A method of generating secondary questions in a question-answer system. Missing information is identified from a corpus of data using a computerized device. The missing information comprises any information that improves confidence scores for candidate answers to a question. The computerized device automatically generates a plurality of hypotheses concerning the missing information. The computerized device automatically generates at least one secondary question based on each of the plurality of hypotheses. The hypotheses are ranked based on relative utility to determine an order in which the computerized device outputs the at least one secondary question to external sources to obtain responses.

193 Citations

23 Claims

1. A method of generating secondary questions in a question-answer system comprising a processor running software for performing a plurality of question answering processes and a corpus of data;
- the processor comparing the first question to the corpus of data;
  
  obtaining, from the question-answer system, candidate answers to the first question posed to the question-answer system, the candidate answers for the first question being generated from the corpus of data, each candidate answer being associated with evidence from the corpus of data;
  
  analyzing the evidence from the corpus of data associated with each candidate answer, the evidence supporting or refuting each candidate answer, the analyzing the evidence further comprises assigning an evidence score to the evidence based on how well the evidence matches the first question, wherein the evidence comprises good evidence, marginal evidence, and bad evidence;
  
  calculating confidence scores for the candidate answers to the first question based on the evidence from the corpus of data;
  
  identifying information to supplement the marginal evidence, the information improves the confidence scores for the candidate answers to the first question, the information not being in the corpus of data;
  
  automatically generating a plurality of hypotheses concerning the information that supplements the marginal evidence and improves the confidence scores for the candidate answers to-the first question, each hypothesis of the plurality of hypotheses being related to the information to improve the ability of the question-answer system to understand and evaluate the evidence associated with the candidate answers to the first question;
  
  automatically generating at least one secondary question based on each hypothesis of the plurality of hypotheses concerning the information that supplements the marginal information and improves the confidence scores for the candidate answers to the first question, each the at least one secondary question being formulated as a natural language inquiry in a human understandable format;
  
  ranking the hypotheses based on relative utility to determine an order in which to output the at least one secondary question to external sources to obtain responses;
  
  outputting, in rank order of the hypotheses, the at least one secondary question to the external sources in natural language format, the external sources comprising a community of human respondents;
  
  receiving responses to the at least one secondary question from the external sources;
  
  validating the responses to the at least one secondary question to extract a piece of data, fact, syntactical relationship, grammatical relationship, logical rule, or taxonomy rule that improves said confidence scores for the candidate answers to the first question, the validating comprises validating that the responses are supported by a threshold number of external sources; and
  
  adding the piece of data, fact, syntactical relationship, grammatical relationship, logical rule, or taxonomy rule extracted from the responses to the at least one secondary question to the corpus of data.

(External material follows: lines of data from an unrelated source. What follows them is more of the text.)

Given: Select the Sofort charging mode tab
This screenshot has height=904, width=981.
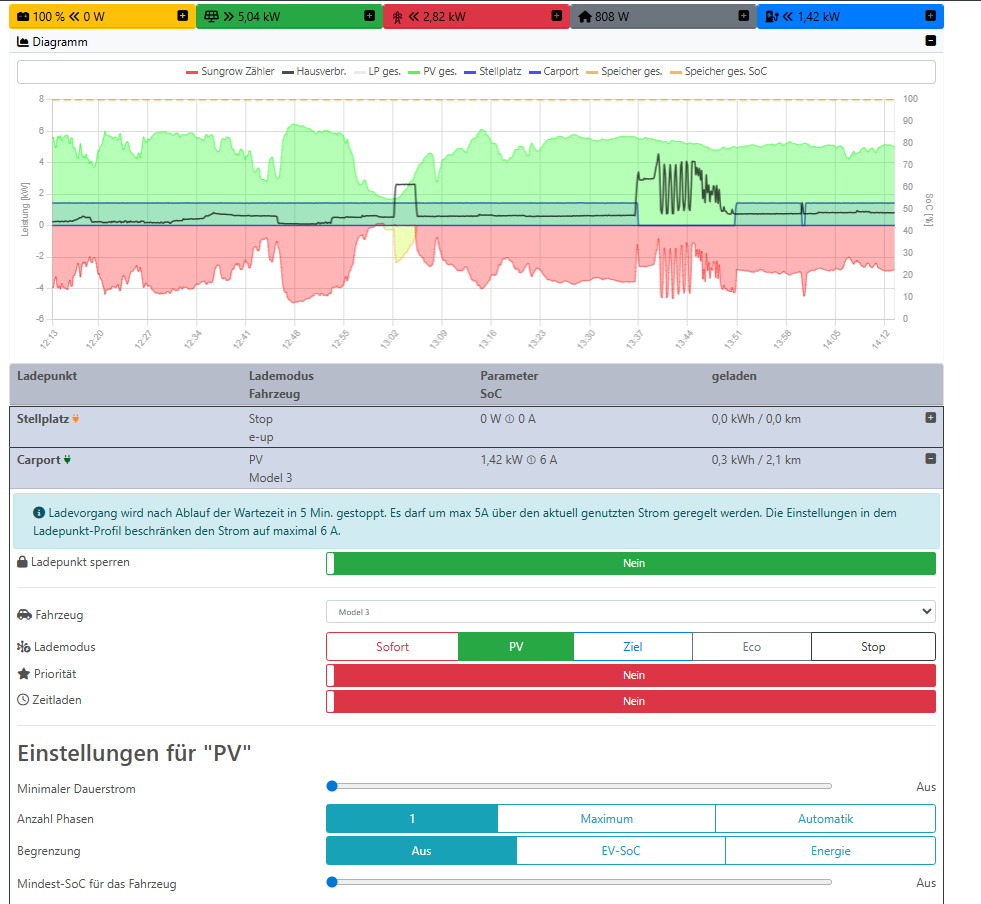Looking at the screenshot, I should click(x=392, y=646).
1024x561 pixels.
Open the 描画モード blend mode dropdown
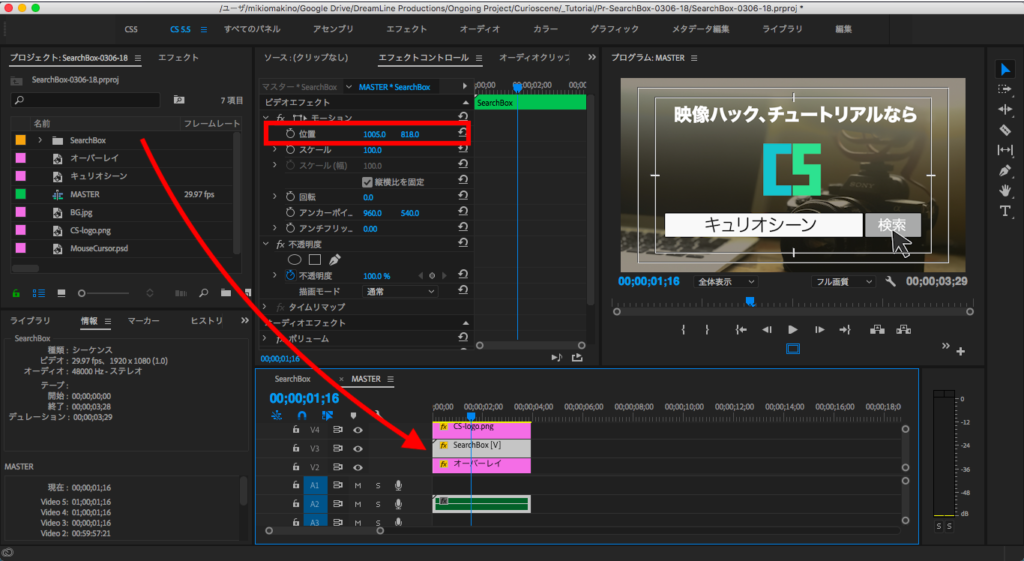click(x=400, y=291)
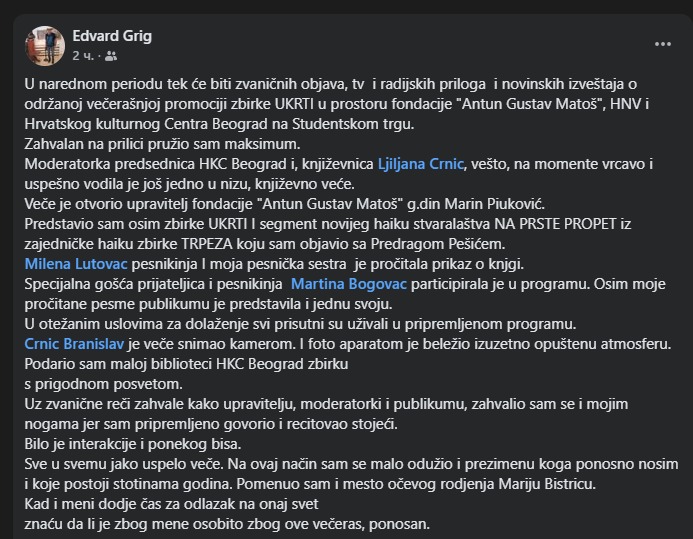
Task: Open the Edvard Grig author name link
Action: coord(112,36)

- View Dependent Claims (2, 3, 4, 5, 6)
- - 2. The method of claim 1, the automatically generating a plurality of hypotheses concerning the information that improves the confidence scores for the candidate answers to the first question further comprising:
    - analyzing the first question;
      
      for each of the candidate answers, forming a hypothesis based on considering each candidate answer in context of the first question;
      
      spawning an independent thread for each hypothesis that attempts to prove the candidate answer;
      
      extracting evidence related to each hypothesis from the corpus of data; and
      
      for each evidence-hypothesis pair, analyzing elements of the first question and the evidence.
  - 3. The method of claim 2, the analyzing the first question and the evidence being along dimensions selected from the group consisting of:
    - type classification,time,geography,popularity,passage support,source reliability, andsemantic relatedness.

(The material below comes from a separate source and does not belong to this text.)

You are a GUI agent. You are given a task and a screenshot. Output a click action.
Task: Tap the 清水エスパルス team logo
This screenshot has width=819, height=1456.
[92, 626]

  - 4. The method of claim 1, factors affecting the ranking the hypotheses further comprise at least one of:
    - cumulative impact on all candidate answers based on the responses to one or more secondary questions,estimated impact on future questions in the corpus of data based on determining a likelihood that a hypothesis will appear in relevant content for future questions,frequency of observation of terms in the question in the corpus of data, andlikelihood that an intuitive and answerable secondary question may be formulated for a human expert.
  - 5. The method of claim 1,the processor generating at least one secondary question comprising at least one of:
    - using the question and the evidence to formulate the at least one secondary question,using semantic concepts to formulate the at least one secondary question,using relations and data to formulate the at least one secondary question, andusing background knowledge to formulate the at least one secondary question.

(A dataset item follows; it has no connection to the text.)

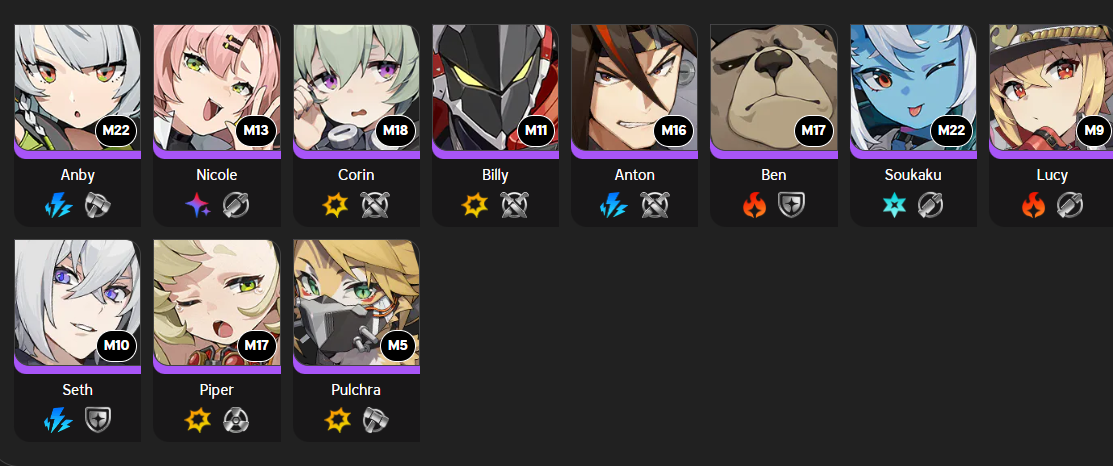Click Billy's Attack specialty icon
The height and width of the screenshot is (466, 1113).
click(514, 206)
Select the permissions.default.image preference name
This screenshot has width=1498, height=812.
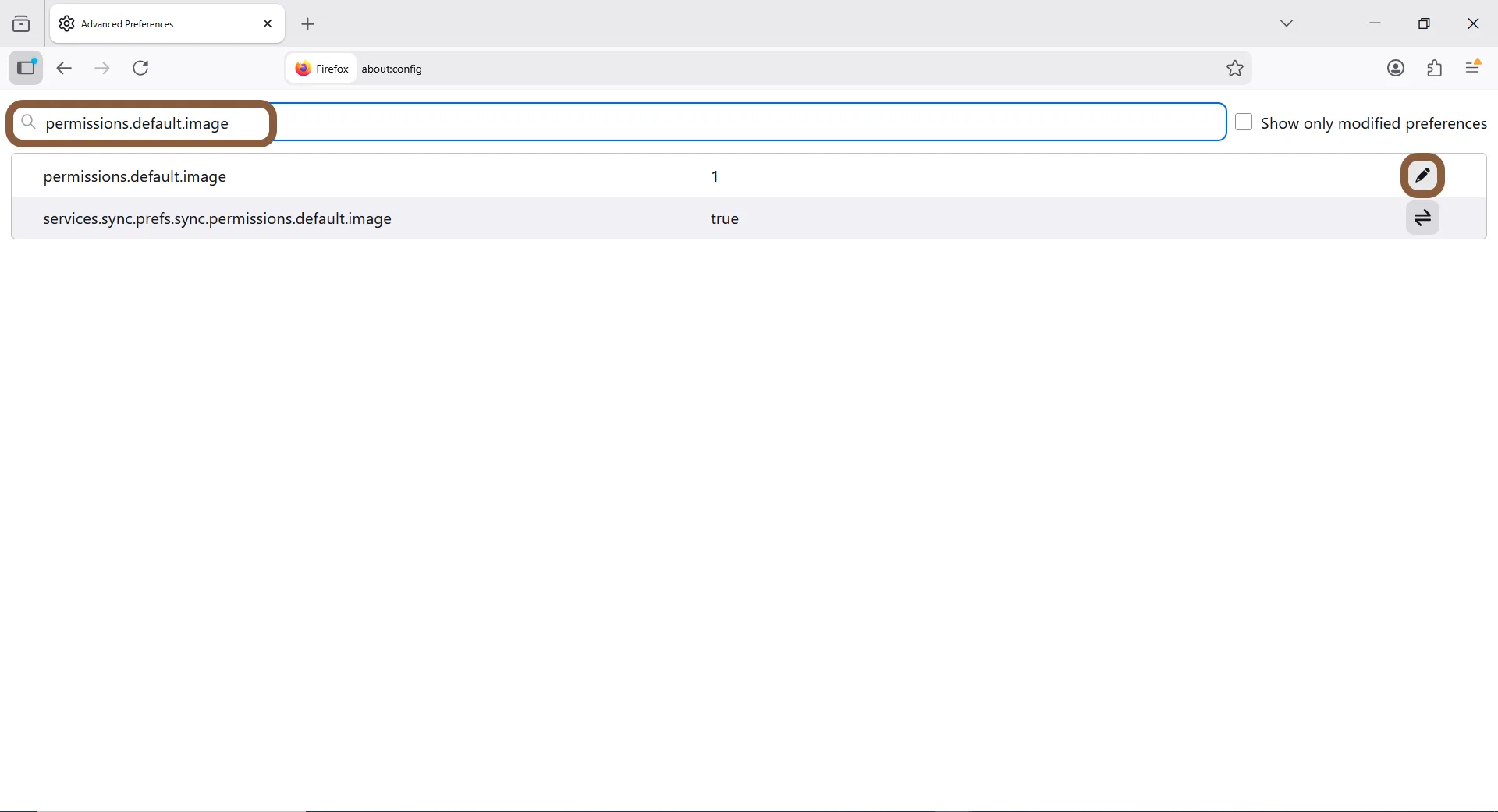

  - 6. The method of claim 1, the at least one secondary question being selected from the group consisting of:
    - simple Yes/No questions;
      
      questions requiring responses on a qualitative scale; and
      
      questions requiring a quantitative response.

7. A method of generating follow-on inquiries in a question answering system, the method comprising the steps of:
- receiving a question into an automated question answering system;
  
  attempting to answer the question by the automated question answering system, the automated question answering system comprising a processor using software for performing a plurality of question answering processes and a corpus of data;
  
  the processor comparing the question to the corpus of data and generating a plurality of candidate answers to the question;
  
  determining a confidence score for each candidate answer of the plurality of candidate answers based on evidence from the corpus of data used to generate the each candidate answer of the plurality of candidate answers, wherein the evidence comprises good evidence, marginal evidence, and bad evidence;
  
  identifying information to supplement the marginal evidence, the information improves the confidence scores for at least one of the candidate answers, the information not being in the corpus of data;
  
  automatically generating a plurality of hypotheses concerning the information that supplements the marginal information and improves the confidence scores for at least one of the candidate answers, each hypothesis of the plurality of hypotheses being related to the information to improve the ability of the question answering system to understand and evaluate the evidence used to generate the candidate answers;
  
  automatically generating at least one follow-on inquiry based on each hypothesis of the plurality of hypotheses concerning the information that supplements the marginal information and improves a confidence score for at least the of said candidate answers, each the at least one follow-on inquiry being formulated as a natural language inquiry in a human understandable format;
  
  ranking the hypotheses based on relative utility to determine an order for the automated question answering system to output the at least one follow-on inquiry to external sources to obtain responses, the external sources comprising a community of human respondents;
  
  outputting, in rank order of the hypotheses, said at least one follow-on inquiry to the external sources in natural language format;
  
  receiving responses to the at least one follow-on inquiry from the external sources;
  
  validating the responses to the at least one follow-on inquiry and extracting a piece of data, fact, syntactical relationship, grammatical relationship, logical rule, or taxonomy rule that improves the confidence scores for the at least one candidate answer, andadding the piece of data, fact, syntactical relationship, grammatical relationship, logical rule, or taxonomy rule extracted from the responses to the at least one follow-on inquiry to the corpus of data.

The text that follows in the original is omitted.